MPS, I VERBALI CON IL NO DI CALTAGIRONE


Il bilancio 2009 del Monte dei Paschi fu approvato a maggioranza. All’interno del consiglio di amministrazione c’è chi aveva probabilmente capito che qualcosa non andava e non diede il proprio via libera. Tra loro, Franco Gaetano Caltagirone che all’epoca era il vicepresidente. L’imprenditore chiese chiarimenti al management sulla decisione di Giuseppe Mussari di pagare soltanto le azioni al risparmio e per di più a un centesimo l’una. Gli fu risposto che «sotto il profilo giuridico» non c’era alcun problema. Ma lui decise di votare ugualmente contro.
Sono i verbali di quella riunione, a tratti drammatica, a svelare che cosa accadde. Ma per conoscere i retroscena della «spaccatura» che si era creata, nei prossimi giorni i magistrati di Siena potrebbero ascoltare come testimone proprio Caltagirone. I pubblici ministeri Antonino Nastasi, Aldo Natalini e Francesco Grosso sembrano avere un quadro piuttosto chiaro riguardo alle operazioni finanziarie compiute per acquisire Antonveneta e poi per cercare di ripianare i debiti causati da quell’affare. Adesso vogliono capire se esisteva una copertura politica che avallò le scelte dei manager. E per scoprirlo dovranno ascoltare i protagonisti di quella delicatissima fase.

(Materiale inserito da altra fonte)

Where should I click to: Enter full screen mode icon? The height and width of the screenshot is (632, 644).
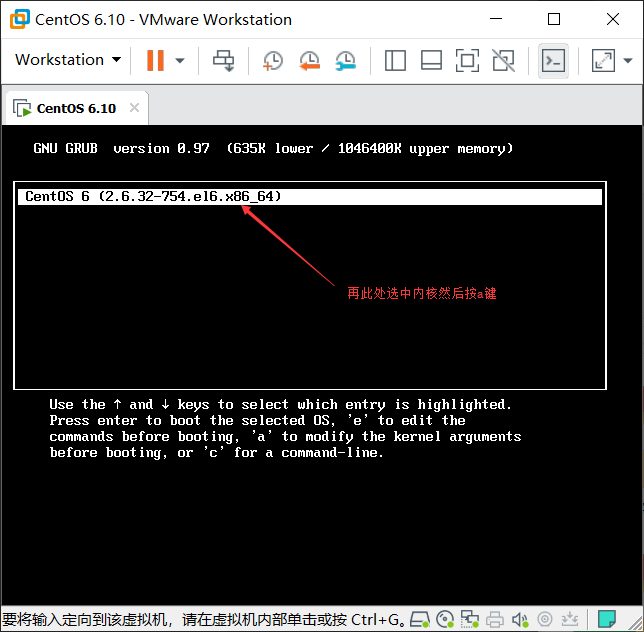click(467, 61)
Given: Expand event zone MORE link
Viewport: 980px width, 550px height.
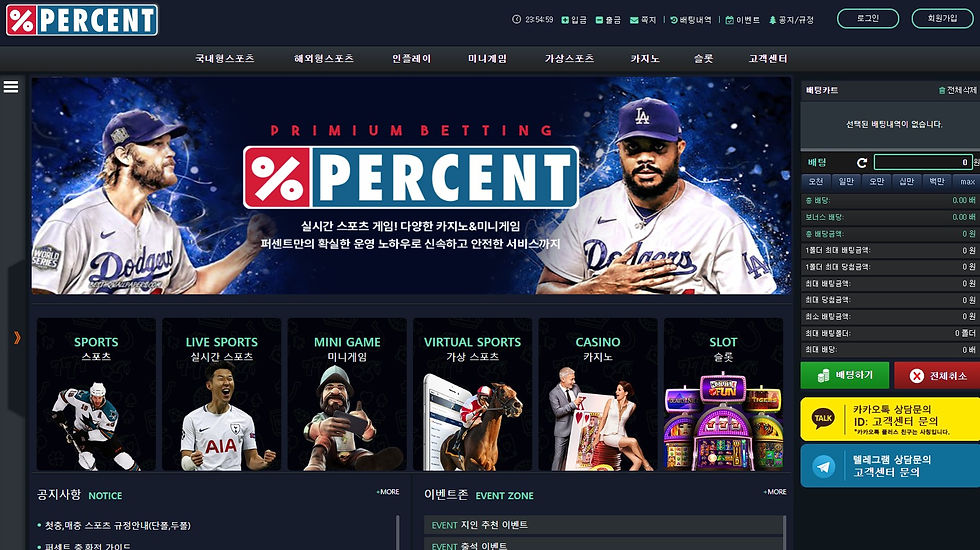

Proprio nel 2009 si pose il problema legato all’ormai famoso contratto «Fresh» con Jp Morgan che aveva portato nelle casse di Mps un miliardo di euro. Gli obbligazionisti avevano infatti preteso una manleva rispetto al rischio di impresa. Una indemnity che fu tenuta segreta al mercato e agli organi di vigilanza dal presidente Giuseppe Mussari, dal direttore generale Antonio Vigni e dai manager che predisposero ogni fase dell’operazione. L’accordo con Jp Morgan era stato illustrato pubblicamente come un aumento di capitale e non per quello che era in realtà: un prestito. Al momento di pagare la cedola, Mussari si rese conto dei pericoli che Mps correva dal punto di vista economico e cercò di risparmiare con il «giochino» del centesimo. Una trovata che però in Cda generò più di un sospetto, tanto da convincere qualcuno a non approvare il bilancio.
Era soltanto una precauzione, oppure c’era qualcosa di più? È questo l’interrogativo che dovrà essere posto a Caltagirone. Ieri anche Marco Morelli, all’epoca vicepresidente di Mps e responsabile dell’operazione, ha dovuto chiarire ai magistrati il proprio comportamento. Anche perché nel 2009 lui andò via da Mps prima di firmare il bilancio. L’attuale responsabile di Merrill Lynch è indagato per ostacolo agli organi di vigilanza avendo firmato, il 5 aprile 2008, la lettera che sollevava Jp Morgan da ogni rischio. Il suo abbandono era legato a quell’impegno?
Del bilancio e di quanto accadde anche al vertice della Fondazione i magistrati chiederanno conto oggi a Tommaso Di Tanno, componente del consiglio sindacale indagato per ostacolo agli organi di vigilanza. Poi ascolteranno Marco Parlangeli, direttore generale della Fondazione fino al 2011. All’epoca si parlò di una decisione consensuale, ma furono in molti ad evidenziare la sua posizione critica rispetto alle operazioni di ricapitalizzazione della banca, per sostenere le quali la Fondazione, da ricca cassaforte che ogni anno erogava decine di milioni di utili alla comunità, era arrivata a perdere nel 2010 ben 123 milioni, unica tra le fondazioni italiane.
In programma c’è anche l’audizione di Lorenzo Pirondini, il responsabile finanziario di Mps all’epoca dell’acquisto di Antonveneta, anche lui finito nel registro degli indagati. Fu proprio lui, 16 giugno 2008, ad evidenziare nel «documento informativo» come l’acquisizione di Antonveneta avrebbe potuto «continuare a non generare risultati economici positivi». Ma nonostante scrisse che «il prezzo stabilito è coerente con la valutazione del Gruppo Antonveneta (al netto di Interbanca e delle sue controllate) effettuata da Mps, così come risultante dalla somma della valorizzazione di Banca Antonveneta "stand alone" e del valore netto delle sinergie attese». Una incongruenza di cui dovrà adesso rendere conto spiegando come mai, se l’istituto di credito presentava così tante criticità, fu pagato ben 3 miliardi in più di quanto era costato appena due mesi prima.